North American Aviation O-47 Book Review
By David L. Veres
Date of Review | January 2022 | Title | North American Aviation O-47 |
---|---|---|---|
Author | Dan Hagedorn | Publisher | Mushroom Model Publications |
Published | 2021 | ISBN | 9788365958907 |
Format | 268 pages, softbound | MSRP (USD) | $52.00 |
Review
With the Curtiss O-52, the North American Aviation O-47 stands at the apex of between-wars USAAC “Observation” aircraft.
Now Dan Hagedorn pens a superb study of this comely, curvaceous combatant in a heavily illustrated, eponymous account from MMP Books – available in North America from Casemate.
Hagedorn’s illuminating effort certainly conveys key O-47 development, deployment, and disposition details. But he also frames his narrative against broader USAAC and USAAF operational, economic, and political issues.
In the 1920s and ’30s, for instance, “O-Birds” supplied vital communications and intelligence links between US Army ground and aerial forces.
“Each of the few standing, Regular Army as well as National Guard, Divisions,” he explains, “had an attached, dedicated observation squadron and, because of this symbiotic relationship, their leaders and crews were thus often ‘in the middle’ when it came to the nearly endless internal [USAAC] conflict which percolated for an ‘independent air force’.”
Hagedorn lends further perspective to his account by comparing North American’s O-47 design decisions to previous USAAC “Observation” aircraft. And he employs expenditures to confirm the importance of those assets to two decades of US Army warplane purchases.
Text also comes packed with metaphorical mountains of minutiae. And some of those proved utterly fascinating.
What role, for example, did inebriated duck hunters play in the O-47’s first “hostile” action?
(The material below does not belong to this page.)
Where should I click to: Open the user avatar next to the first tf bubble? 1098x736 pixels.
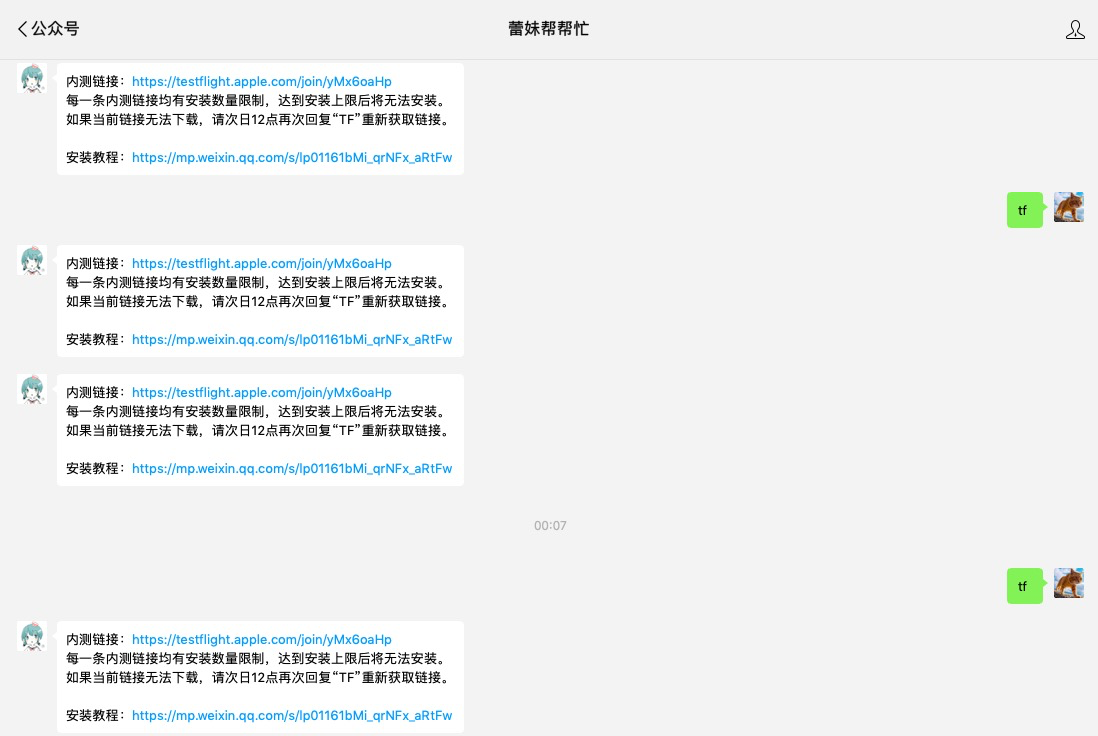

See pages 57 through 61.
And how, after 58 years, did Hagedorn’s research bring closure to the families of three O-47A crew members, missing in Panama since 8 June 1941? See page 124.
The bulk of the book explores, unit-by-unit, USAAC and USAAF O-47 service. And concluding commentary relates the fascinating fates of postwar O-47s.
Did you know that one sold surplus for just $162.50 in 1946? That equals just $2,309.10 today.
My kingdom for a time machine!
Hundreds of rare photos augment the account. Archival images and extended, explanatory captions also accompany text. And 20 color profiles – ten O-47s and ten previous USAAC “Observation” designs – provide potent project possibilities.
The O-47 not only ended the era of US “Observation” types, it signaled the demise of obsolete operational precepts. Hagedorn’s book masterfully captures the aircraft and its roles – both interbellum and wartime – in evolving American strategy. I loved it.
A personal coda: before deploying to England during WWII, my Dad served as a base photographer at Jacksonville AAB – Imeson Field, Jacksonville FL – in early 1942. And as a kid, I recall perusing pages of B-18As and O-47s in his personal album. Those shots forged my lifelong love of both machines.
Maybe this superb study will convince an enterprising model manufacturer to produce a state-of-the-art O-47 to 1:72 or 1:48 scale!
Roundly recommended!
With thanks to Casemate for the review copy.